• **TEXT UNDER STUDY**:
=-=-=-=-=
The impact of the assured's driver's statement was in no way softened by the testimony of plaintiff's other witnesses. To the contrary, Mr. William C. Pigue, state claims manager for the plaintiff, stated on cross-examination that "based on the information that I have in my file, it would appear to be a case of liability", and the only question was how much damage would be awarded. Mr. Pigue further testified that the $730.03 property damage claim of the Hurds arising out of the accident of March 31, 1961 was paid in full without the necessity of suit.

We are of the opinion that the above evidence shows that the accident occurred as the proximate result of the negligence of the assured's driver in failing to keep a proper lookout for other traffic, and in failing to yield the right of way, and that plaintiff's assured had no meritorious defense to the Massengill claims.

Plaintiff infers in its brief that if it had had the opportunity to make defense it could have defeated the Massengill claim, or at least substantially reduced the amount of the award, by showing the jury that Mrs. Massengill had had a previous "severe lumbo-sacral strain". In response, it should be noted that this case is devoid of proof of either the nature or the extent of Mrs. Massengill's previous injury, and is also devoid of proof of the nature or extent of the injuries she received in the collision with plaintiff's assured, except for a statement that, as the result of the accident of March 31, 1961, Mr. Massengill had incurred special damages of approximately $1,000.00, $700.00 of which was for the hospitalization of his wife after the accident. Without such proof, any holding of this court, or any court, that the plaintiff had a meritorious defense on the issue of damages would be based, of necessity, on mere speculation and conjecture.

We are of the opinion, therefore, that there is no evidence in the record in the present case that the admitted misconduct of the defendant was followed by any actual loss or damage to the plaintiff, and that the entry of the $10,500.00 judgment by the trial court was error.
=-=-=-=-=
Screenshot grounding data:
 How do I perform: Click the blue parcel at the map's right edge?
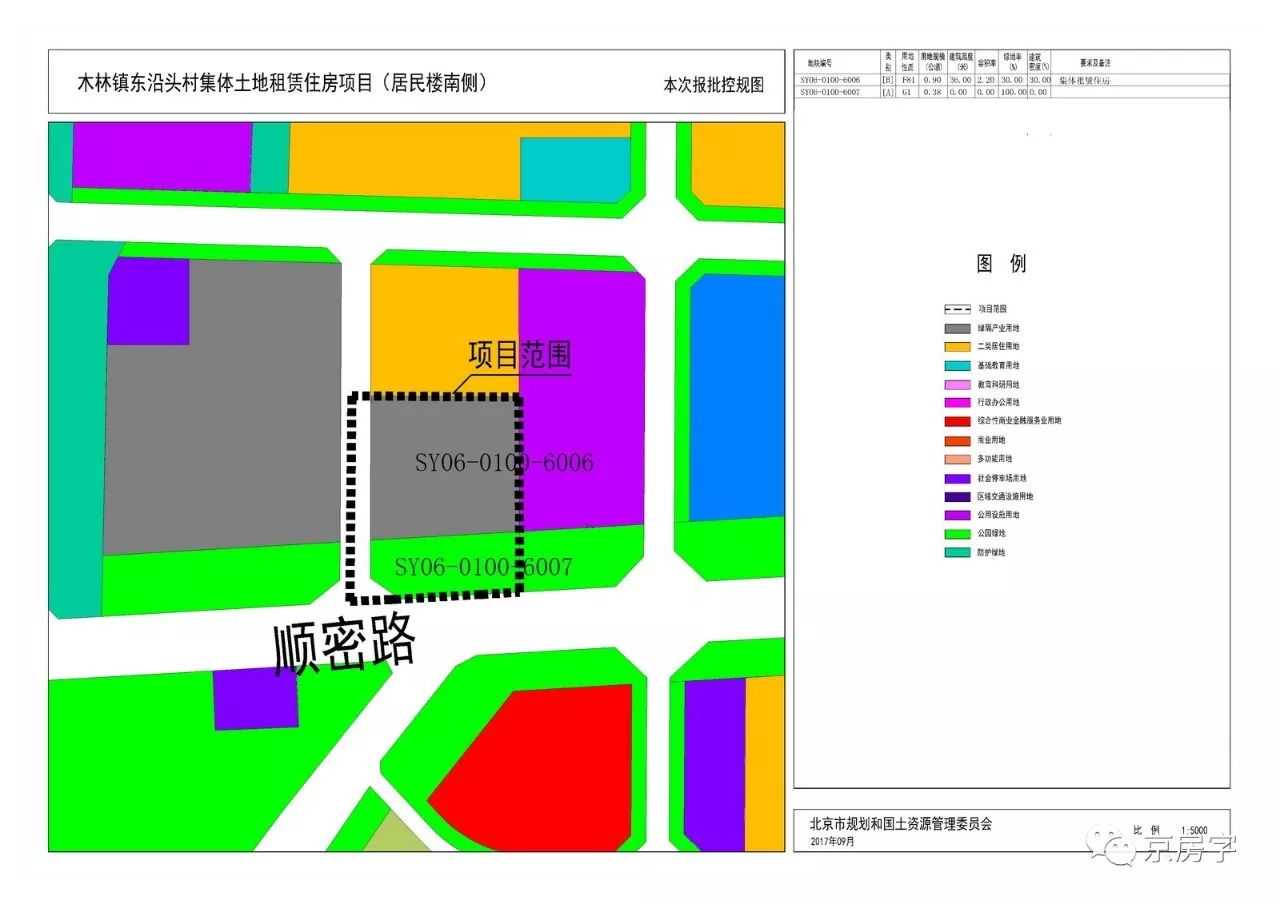click(x=737, y=398)
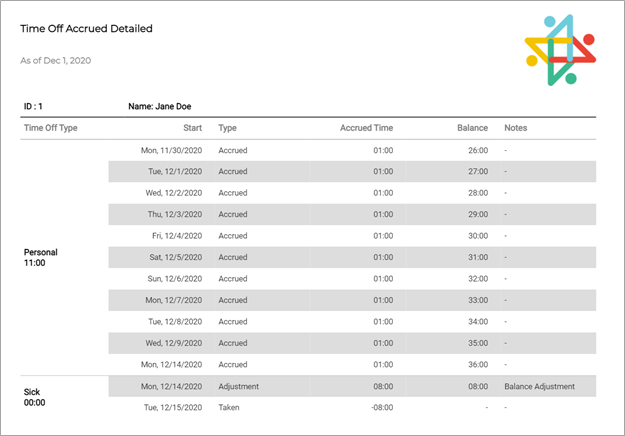Viewport: 625px width, 436px height.
Task: Click the Balance column header
Action: 472,128
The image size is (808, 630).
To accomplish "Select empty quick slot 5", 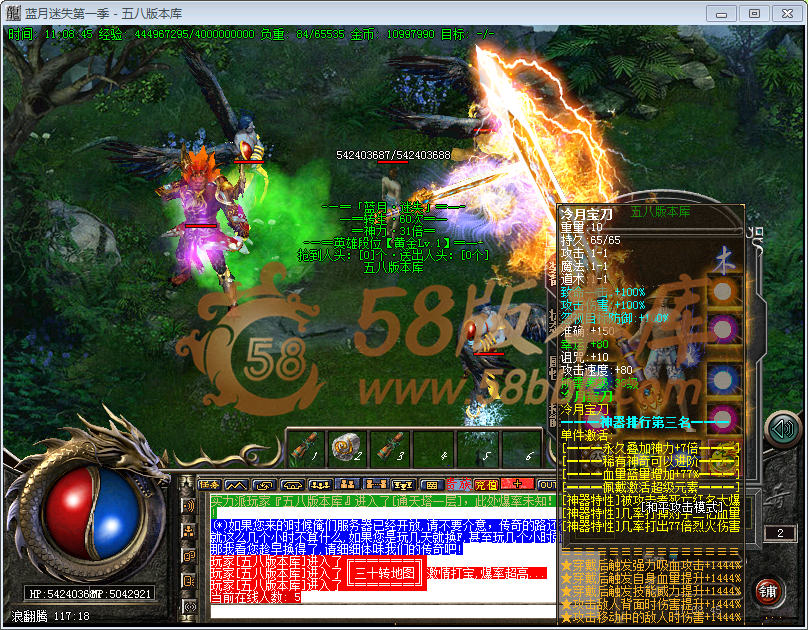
=-=-=-=-=
• **WHAT IS REQUIRED**:
Write the next part of the court opinion on the insurer's defense of the Massengill claims, picking up after its final sentence.

• **EXERCISE RESPONSE**:
"It is a good excuse that the misconduct of the agent has been followed by no loss or damage whatever to the principal; for then the rule applies that though it is a wrong, yet is without any damage; and to maintain an action both must concur, for damnum absque injuria and injuria absque damno are, in general, equal objections to any recovery." L. & N. Railroad Company v. Federal Reserve Bank, 157 Tenn. 497, 503, 10 S.W.2d 683.

However, we are of the opinion that plaintiff is entitled to nominal damages for breach of the contract. Morristown Lincoln-Mercury, Inc. v. Roy N. Lotspeich Pub. Co., 42 Tenn. App. 92, 298 S.W.2d 788, and authorities cited therein. In 15 Am.Jur., it says:

"Upon breach of a valid and binding contract, the law infers some damages, and generally the person guilty of the breach is liable at least for nominal damages, if actual damages cannot be proved. Nominal damages only are recoverable upon the breach of a contract if no actual or substantial damage resulted from the breach or no damage has been or can be shown, * * *" Sec. 7, pp: 393, 394.

Accordingly, the judgment of the trial court will be modified to provide for the recovery of nominal damages, which we fix as Two Hundred ($200.00), Dollars.

It results that the judgment will be reversed in part, modified in part as indicated, and as modified, will be affirmed. Costs, both in the trial court and incident to the appeal, are adjudged against the defendant Gay & Taylor, Inc.

McAMIS, P.J., and MILLIGAN, Sp. J., concur.